E corrigiu-me assim o intento:
não te quero corpo,
nem quero o fogo do leito,
nem o frio do adeus.

Suave murmurou:
levo-te,
homem,
a minha casa
para aprenderes a ser mulher.
Que nenhum outro fim
a casa tem. 


Mia Couto, “Vagas e Lumes”
 Editorial Caminho.

quarta-feira, 3 de julho de 2019

"Esperanças de um vão contentamento" - Poema de Marquesa de Alorna


Jules Breton (1827-1906), Young Women Going to a Procession, 1890 
 
 

Esperanças de um vão contentamento


Esperanças de um vão contentamento,
por meu mal tantos anos conservadas,
é tempo de perder-vos, já que ousadas
abusastes de um longo sofrimento.

Fugi; cá ficará meu pensamento
meditando nas horas malogradas,
e das tristes, presentes e passadas,
farei para as futuras argumento.

Já não me iludirá um doce engano,
que trocarei ligeiras fantasias
em pesadas razões do desengano.

E tu, sacra Virtude, que anuncias,
a quem te logra, o gosto soberano,
vem dominar o resto dos meus dias.


Marquesa de Alorna
(Leonor de Almeida Portugal),
in 'Antologia Poética'


Jules Breton (1827-1906), Le pardon de Kergoat en Quéménéven, 1891


"A fé é a mais elevada paixão de todos os homens."


(Søren Kierkegaard)

terça-feira, 2 de julho de 2019

"Mãe, agora que guardaste na arca" - Poema de Maria do Rosário Pedreira


Seymour Joseph Guy, The Contest for the Bouquet, 1866
(also known as The Family of Robert Gordon in Their New York Dining-Room) 




Mãe, agora que guardaste na arca


Mãe, agora que guardaste na arca
as blusas pretas e os teus olhos
voltaram a ser azuis; que os meus
irmãos dormem no seu quarto um
sono de poderem ser felizes, que

já conseguimos dizer uma à outra
o nome dele no meio de um sorriso
porque a morte, afinal, é uma coisa
tão longe – deixa-me perguntar-te

porque não há retratos do meu pai
comigo ao colo, como os dos meus
irmãos que ele trazia sempre junto
ao peito e tu depois dividiste pela
casa para ele poder saber que ainda

te lembravas; ou então debruçado
no meu berço – que tu escondeste
no sótão ainda eu era pequena e te
sentavas a embalar vazio quando ele
não entendia porque estavas tão
triste.

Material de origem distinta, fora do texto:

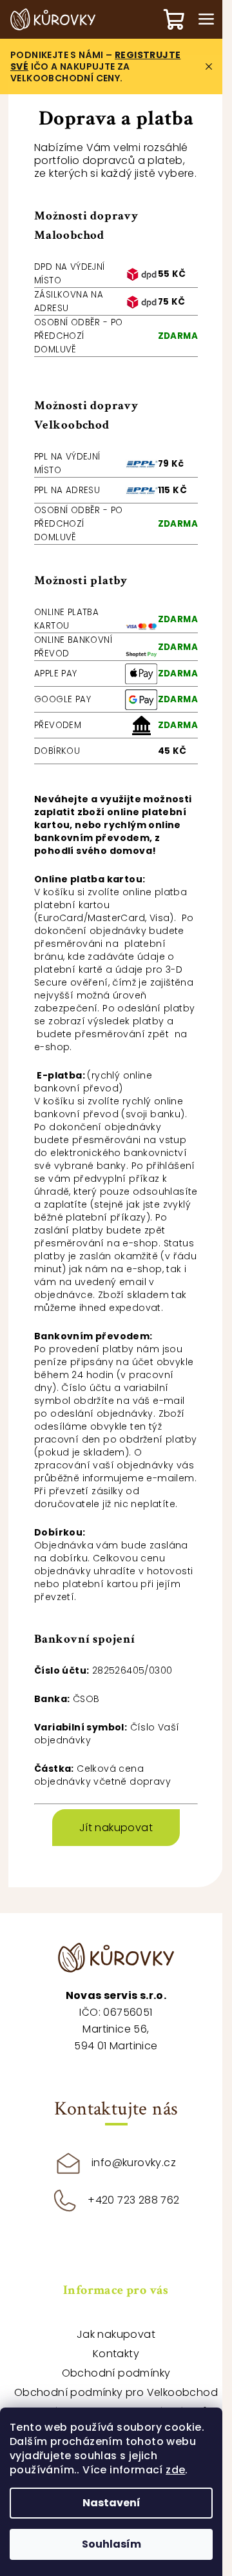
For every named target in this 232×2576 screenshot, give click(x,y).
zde (175, 2469)
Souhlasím (111, 2544)
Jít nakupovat (116, 1827)
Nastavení (111, 2502)
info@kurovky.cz (134, 2162)
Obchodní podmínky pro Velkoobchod (116, 2392)
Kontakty (116, 2353)
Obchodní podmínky (116, 2373)
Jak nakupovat (116, 2334)
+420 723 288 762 (133, 2200)
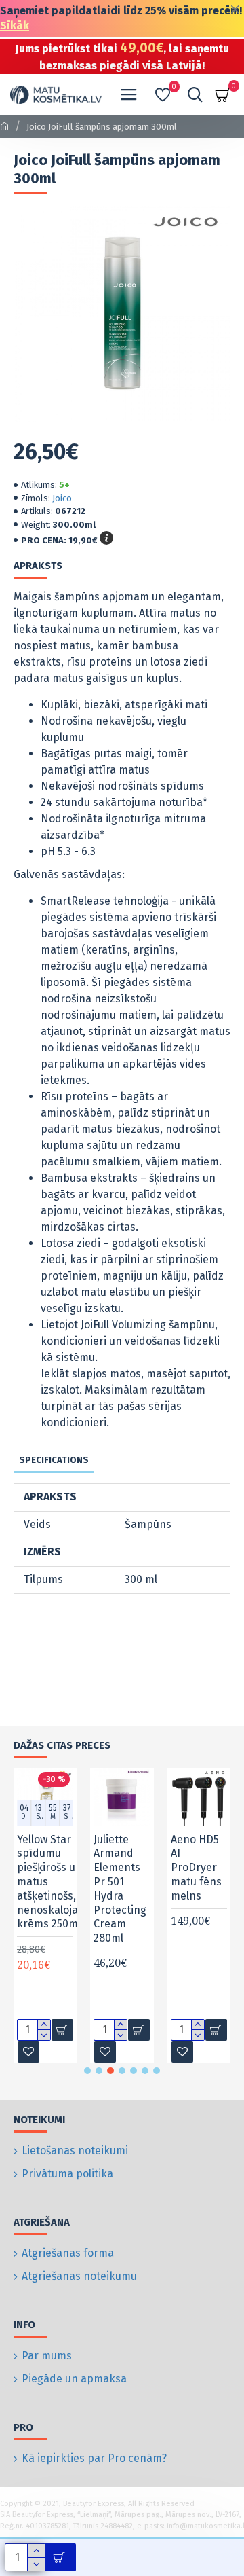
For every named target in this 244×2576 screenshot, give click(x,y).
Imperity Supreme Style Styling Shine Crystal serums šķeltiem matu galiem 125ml (184, 1910)
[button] (87, 2070)
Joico (62, 498)
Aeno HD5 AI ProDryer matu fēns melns (110, 1867)
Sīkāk (14, 25)
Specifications (54, 1460)
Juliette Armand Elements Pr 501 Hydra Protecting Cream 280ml (34, 1889)
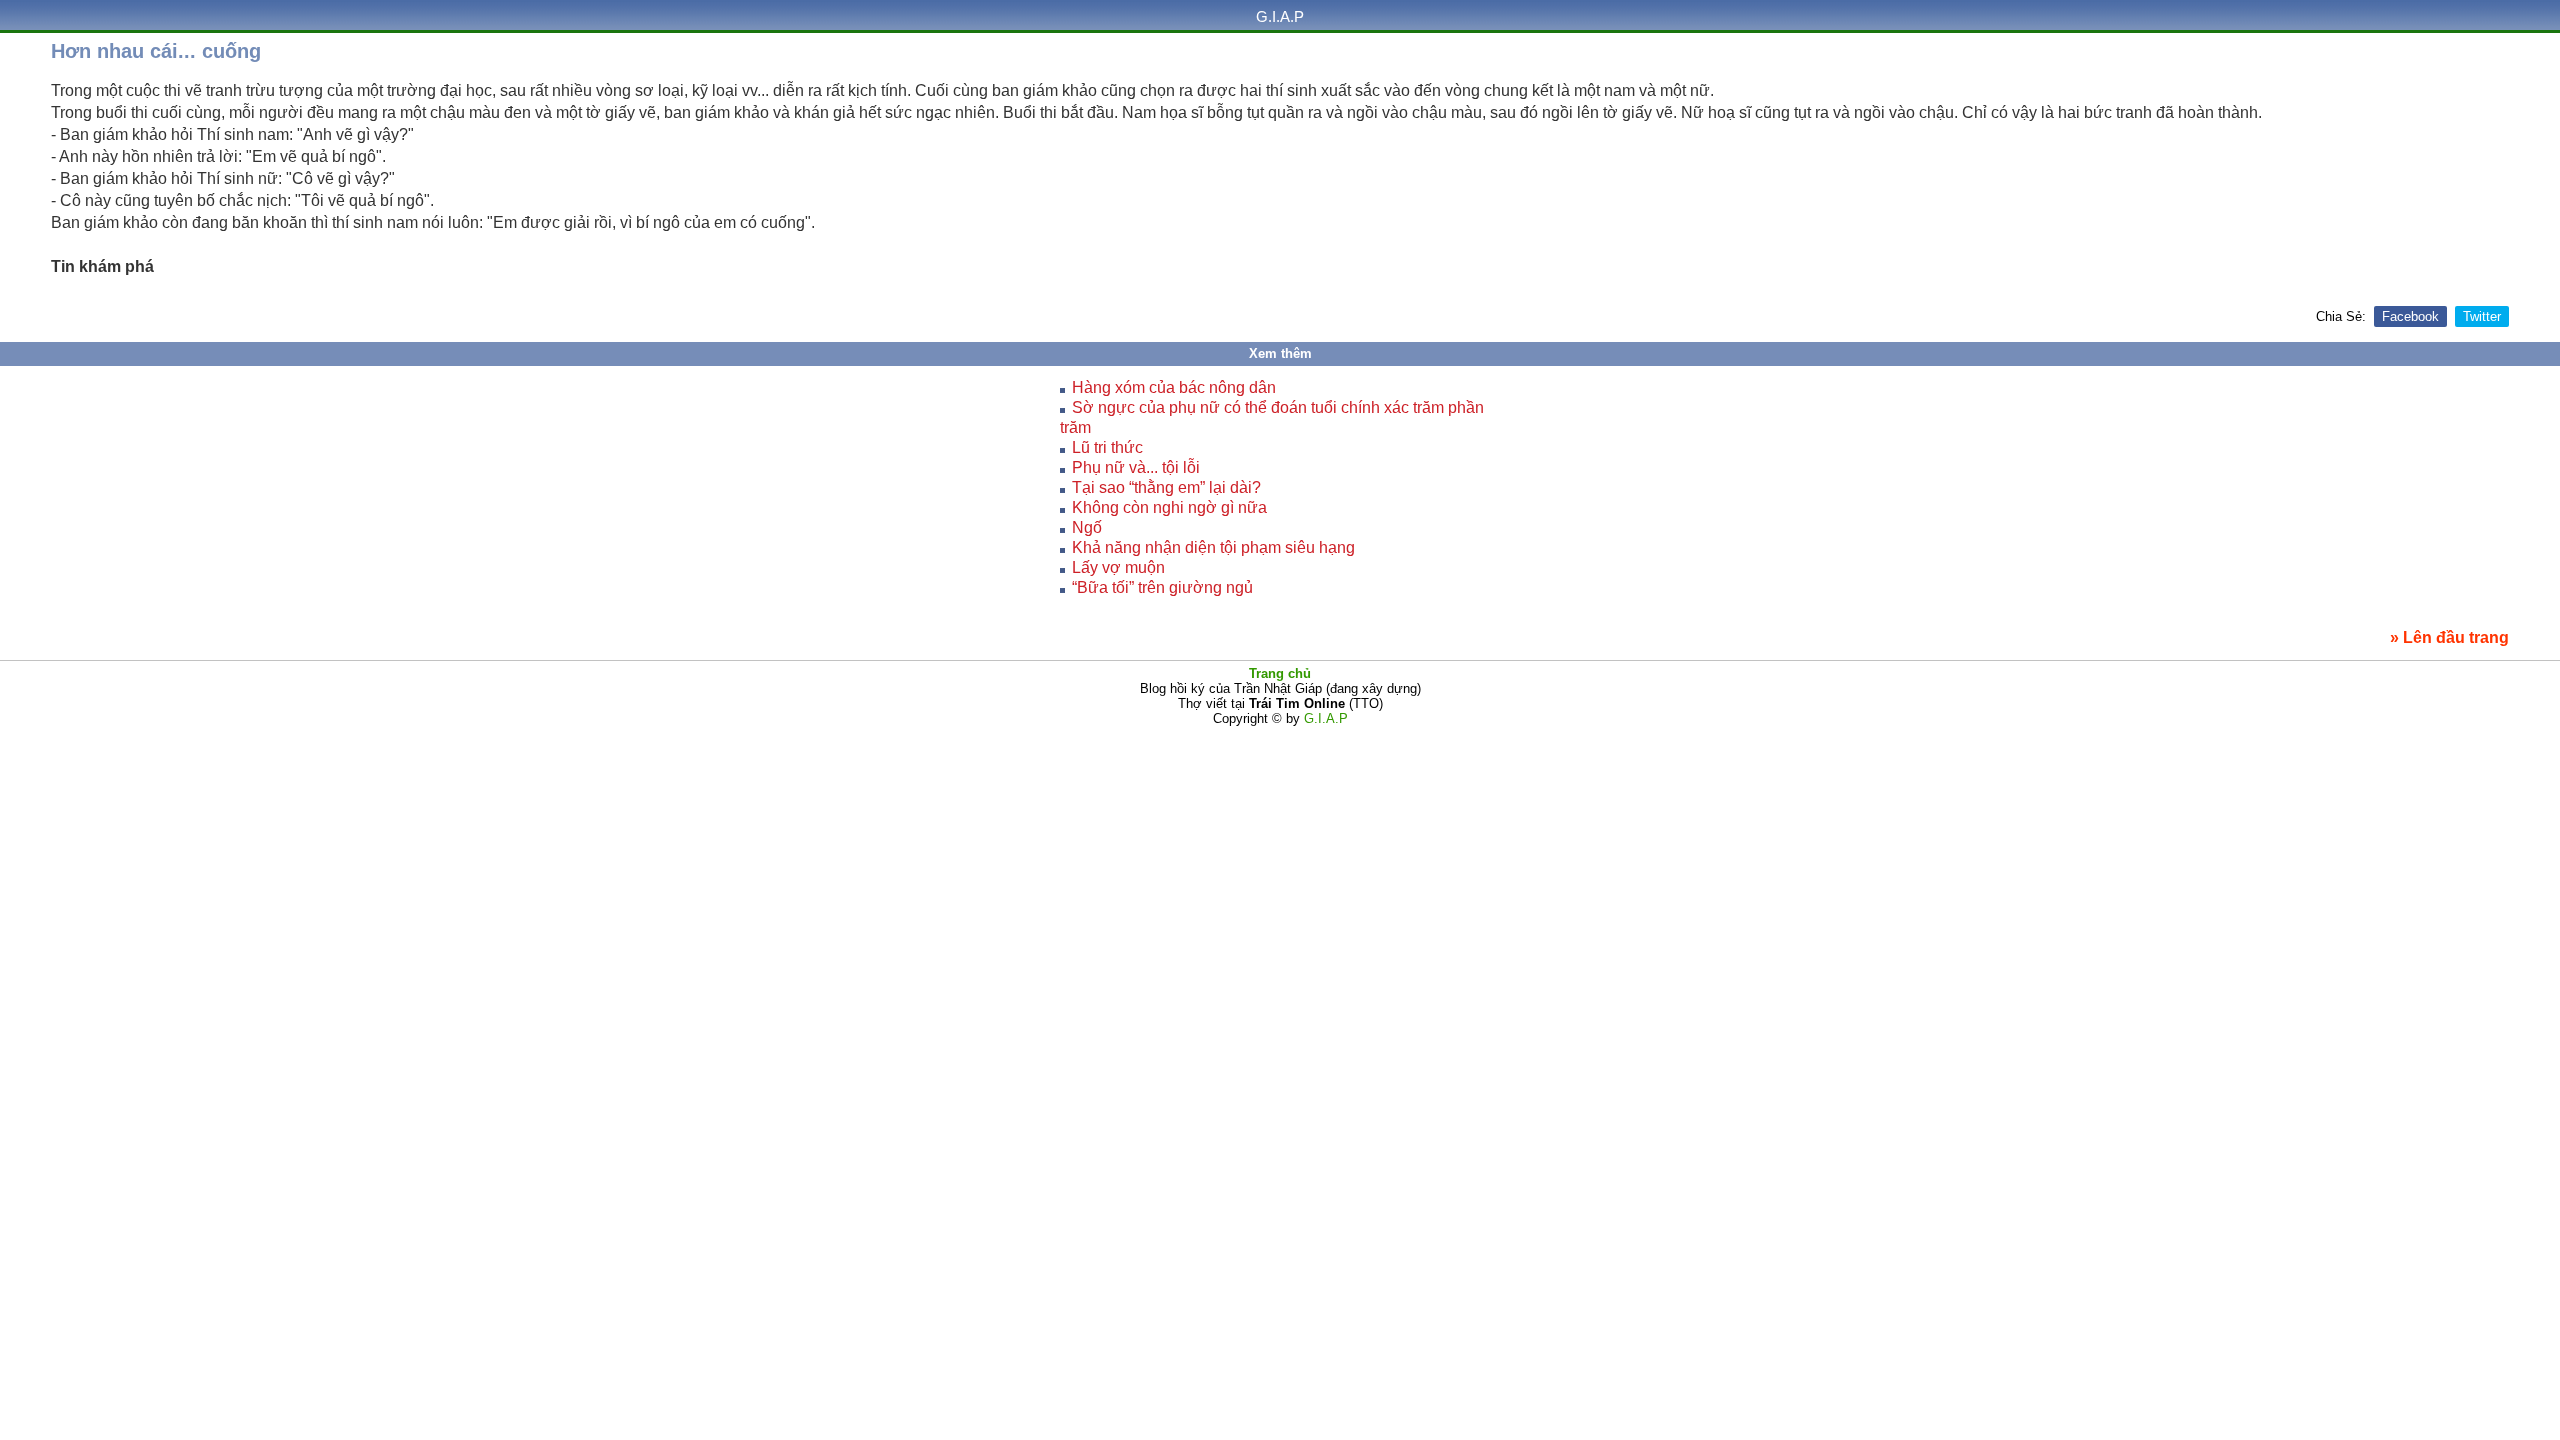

Mãe, eram tão azuis os olhos

do meu pai no dia em que levou os
meus irmãos à escola e tinham tanto
medo do que pudesse acontecer-lhes;
são tão azuis também os olhos deles
debaixo do seu sono, e os meus tão

negros de dúvidas – porque foste
sempre tu que me levaste sozinha
para as coisas difíceis da minha vida,
que o meu pai nem nunca quis saber
que coisas eram. Mãe, estão hoje tão

azuis os teus olhos com essas roupas
claras, e eu ainda tenho o nome do
meu pai entre as minhas lágrimas, mas
agora, que os meus irmãos descansam

no seu quarto, que já todos podemos
dizer o nome dele sem nos cortar os
lábios, diz-me a verdade: esse homem
que chorámos era mesmo meu pai?


Maria do Rosário Pedreira


segunda-feira, 1 de julho de 2019

"Maio de minha Mãe" - Poema de Vitorino Nemésio


Jules Breton, La fête du grand père, 1864



Maio de minha Mãe


 O primeiro de Maio de minha Mãe
Não era social, mas de favas e giestas.
Uma cadeira de pau, flor dos dedos do Avô
— Polimento, esquadria, engrade, olhá-la ao longe —
Dava assento a Florália, o meu primeiro amor.

Já não se usa poesia descritiva,
Mas como hei de falar da Maromba de Maio
Ou, se era macho, do litro de vinho na sua mão?
O primeiro de Maio nas Ilhas, morno como uma rosa,
Algodoado de cúmulos, lento no mar e rapioqueiro
Como Baco em Camões,
Límpido de azeviche
E, afinal de contas, do ponto de vista proletário,
Mais de mãos na algibeira do que Lenine em Zurich.
(Porque foi por esta época: eu é que não sabia!)

A minha Maromba tinha barriga de palha como as massas
E a foice roçadoira da erva das cabras do Ribeiro
Que se pegou, esquecida, no banco do martelo de meu Avô
Cujas quedas iguais, gravíficas, profundas

Muito prego em cunhal deixaram,
Muita madeira emalhetaram,
Muita estrela atraíram ao bico da foice do Ribeiro
Nas noites de luar em que roçava erva às cabras.
Favas de Maio do meu tempo!
Havia poder popular
Nas mãos de minha mãe, que as descascava como flores
E flores eram de si, na flórea abada
Como se já guardassem flor de laranjeira e açaflor
Nas suas intenções de Maio 1918, para as depor
(Nem pensada sequer) na fronte à minha amada.